Bradbury, Ray (1920-2012), was an American author best known for his fantasy stories and science fiction. Bradbury’s best writing effectively combines a lively imagination with a poetic style. In 2007, Bradbury received a Pulitzer Prize special citation “for his distinguished, prolific and deeply influential career as an unmatched author of science fiction and fantasy.”

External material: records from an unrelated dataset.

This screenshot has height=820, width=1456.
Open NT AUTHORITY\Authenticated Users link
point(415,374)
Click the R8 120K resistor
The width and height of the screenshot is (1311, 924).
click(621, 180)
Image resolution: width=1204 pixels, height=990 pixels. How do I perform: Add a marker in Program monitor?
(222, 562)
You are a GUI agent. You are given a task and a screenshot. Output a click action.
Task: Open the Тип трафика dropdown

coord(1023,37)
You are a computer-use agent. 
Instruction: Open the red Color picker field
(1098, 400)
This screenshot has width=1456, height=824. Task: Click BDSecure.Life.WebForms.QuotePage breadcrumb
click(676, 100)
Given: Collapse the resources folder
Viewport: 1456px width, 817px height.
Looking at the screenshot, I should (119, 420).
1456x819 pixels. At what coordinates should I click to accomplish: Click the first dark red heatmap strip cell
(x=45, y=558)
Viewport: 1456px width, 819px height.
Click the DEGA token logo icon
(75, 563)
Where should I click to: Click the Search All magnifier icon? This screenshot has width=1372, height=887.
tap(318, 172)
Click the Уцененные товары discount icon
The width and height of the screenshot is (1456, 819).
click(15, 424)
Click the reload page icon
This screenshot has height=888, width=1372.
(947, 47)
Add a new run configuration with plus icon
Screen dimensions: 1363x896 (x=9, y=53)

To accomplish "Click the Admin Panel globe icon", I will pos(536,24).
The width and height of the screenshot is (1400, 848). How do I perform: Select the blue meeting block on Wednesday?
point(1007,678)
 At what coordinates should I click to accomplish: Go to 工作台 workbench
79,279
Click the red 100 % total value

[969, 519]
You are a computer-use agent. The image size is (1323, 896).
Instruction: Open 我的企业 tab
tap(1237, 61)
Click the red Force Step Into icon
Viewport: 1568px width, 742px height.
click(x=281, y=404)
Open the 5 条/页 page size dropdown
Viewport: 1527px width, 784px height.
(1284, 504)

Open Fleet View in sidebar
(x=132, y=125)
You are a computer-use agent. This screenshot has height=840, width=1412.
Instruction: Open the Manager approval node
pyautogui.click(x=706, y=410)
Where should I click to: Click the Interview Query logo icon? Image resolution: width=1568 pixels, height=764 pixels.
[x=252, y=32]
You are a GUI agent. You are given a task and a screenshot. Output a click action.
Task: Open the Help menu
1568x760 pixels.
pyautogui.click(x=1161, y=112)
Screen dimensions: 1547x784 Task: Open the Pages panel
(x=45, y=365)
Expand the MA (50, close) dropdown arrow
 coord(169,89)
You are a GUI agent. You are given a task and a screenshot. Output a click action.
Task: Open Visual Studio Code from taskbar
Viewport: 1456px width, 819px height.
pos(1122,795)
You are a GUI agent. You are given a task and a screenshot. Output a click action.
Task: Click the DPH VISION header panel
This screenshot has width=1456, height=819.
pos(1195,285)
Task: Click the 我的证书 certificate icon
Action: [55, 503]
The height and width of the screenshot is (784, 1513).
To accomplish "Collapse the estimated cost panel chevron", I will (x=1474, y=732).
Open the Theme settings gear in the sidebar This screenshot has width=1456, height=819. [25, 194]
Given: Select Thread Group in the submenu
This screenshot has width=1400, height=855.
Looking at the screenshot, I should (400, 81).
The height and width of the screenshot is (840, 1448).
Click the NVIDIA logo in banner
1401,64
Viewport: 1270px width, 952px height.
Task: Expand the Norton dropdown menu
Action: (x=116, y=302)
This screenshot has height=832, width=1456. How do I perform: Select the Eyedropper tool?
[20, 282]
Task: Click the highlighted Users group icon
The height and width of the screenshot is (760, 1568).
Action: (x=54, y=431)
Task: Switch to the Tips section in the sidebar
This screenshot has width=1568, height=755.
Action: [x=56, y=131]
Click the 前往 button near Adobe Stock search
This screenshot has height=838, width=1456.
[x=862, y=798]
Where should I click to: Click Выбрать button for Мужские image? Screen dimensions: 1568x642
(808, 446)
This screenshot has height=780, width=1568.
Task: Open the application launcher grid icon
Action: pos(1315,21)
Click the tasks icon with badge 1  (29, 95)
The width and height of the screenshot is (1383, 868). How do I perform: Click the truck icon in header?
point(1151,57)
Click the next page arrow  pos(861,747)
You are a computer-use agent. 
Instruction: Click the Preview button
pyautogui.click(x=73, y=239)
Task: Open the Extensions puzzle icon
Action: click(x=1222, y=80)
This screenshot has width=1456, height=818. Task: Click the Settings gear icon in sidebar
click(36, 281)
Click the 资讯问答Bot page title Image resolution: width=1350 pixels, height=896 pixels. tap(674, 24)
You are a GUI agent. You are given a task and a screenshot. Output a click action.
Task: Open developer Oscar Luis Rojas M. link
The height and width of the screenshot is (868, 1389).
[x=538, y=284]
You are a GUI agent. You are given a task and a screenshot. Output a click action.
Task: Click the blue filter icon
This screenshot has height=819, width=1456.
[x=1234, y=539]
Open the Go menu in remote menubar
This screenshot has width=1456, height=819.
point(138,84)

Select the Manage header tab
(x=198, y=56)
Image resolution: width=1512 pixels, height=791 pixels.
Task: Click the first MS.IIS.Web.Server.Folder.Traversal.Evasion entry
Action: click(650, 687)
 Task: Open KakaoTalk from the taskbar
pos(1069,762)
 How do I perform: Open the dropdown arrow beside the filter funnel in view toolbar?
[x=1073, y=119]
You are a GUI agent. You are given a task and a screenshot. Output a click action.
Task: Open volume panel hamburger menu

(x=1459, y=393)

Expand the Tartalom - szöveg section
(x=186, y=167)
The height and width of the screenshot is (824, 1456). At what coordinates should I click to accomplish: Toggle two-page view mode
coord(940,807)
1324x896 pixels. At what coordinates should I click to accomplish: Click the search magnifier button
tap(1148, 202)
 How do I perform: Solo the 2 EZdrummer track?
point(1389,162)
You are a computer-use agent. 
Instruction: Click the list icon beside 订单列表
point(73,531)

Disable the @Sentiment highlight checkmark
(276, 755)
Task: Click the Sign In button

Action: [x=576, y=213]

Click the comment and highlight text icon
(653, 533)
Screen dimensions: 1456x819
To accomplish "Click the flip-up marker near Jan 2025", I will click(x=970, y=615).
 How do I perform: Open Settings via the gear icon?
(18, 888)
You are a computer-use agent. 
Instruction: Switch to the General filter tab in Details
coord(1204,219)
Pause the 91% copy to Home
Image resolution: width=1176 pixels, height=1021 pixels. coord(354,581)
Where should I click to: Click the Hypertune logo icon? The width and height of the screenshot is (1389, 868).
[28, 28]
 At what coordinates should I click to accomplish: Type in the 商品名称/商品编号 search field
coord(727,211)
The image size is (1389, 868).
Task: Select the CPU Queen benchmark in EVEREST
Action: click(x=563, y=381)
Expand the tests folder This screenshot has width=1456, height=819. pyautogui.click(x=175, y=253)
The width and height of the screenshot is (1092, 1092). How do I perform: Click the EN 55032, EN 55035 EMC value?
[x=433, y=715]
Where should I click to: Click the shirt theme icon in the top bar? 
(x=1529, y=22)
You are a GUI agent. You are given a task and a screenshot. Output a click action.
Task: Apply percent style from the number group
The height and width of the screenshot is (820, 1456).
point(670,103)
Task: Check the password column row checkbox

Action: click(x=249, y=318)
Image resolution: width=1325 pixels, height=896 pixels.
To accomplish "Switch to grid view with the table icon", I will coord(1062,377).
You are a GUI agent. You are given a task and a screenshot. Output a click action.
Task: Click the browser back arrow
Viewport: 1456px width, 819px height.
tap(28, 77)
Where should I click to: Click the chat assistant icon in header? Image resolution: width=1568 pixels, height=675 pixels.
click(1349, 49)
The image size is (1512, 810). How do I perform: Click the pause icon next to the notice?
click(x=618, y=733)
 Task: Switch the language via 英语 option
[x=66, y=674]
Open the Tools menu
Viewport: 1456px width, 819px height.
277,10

Collections of Bradbury’s stories include The Martian Chronicles (1950), The Illustrated Man (1951), The October Country (1955), I Sing the Body Electric! (1969), Quicker Than the Eye (1996), One More for the Road (2002), and Now and Forever (2007). His novel Fahrenheit 451 (1953) describes a society that bans the ownership of books. His other novels include Dandelion Wine (1957), a poetic story of a boy’s summer in an Illinois town in 1928; a sequel called Farewell Summer (2006); and Something Wicked This Way Comes (1962), a suspenseful fantasy about a black magic carnival that comes to a small Midwestern town. He also wrote poetry, screenplays, and stage plays.
Ray Douglas Bradbury was born on Aug. 22, 1920, in Waukegan, Illinois. He died on June 5, 2012. Remembrance, a collection of Bradbury’s letters, was published in 2023, after his death.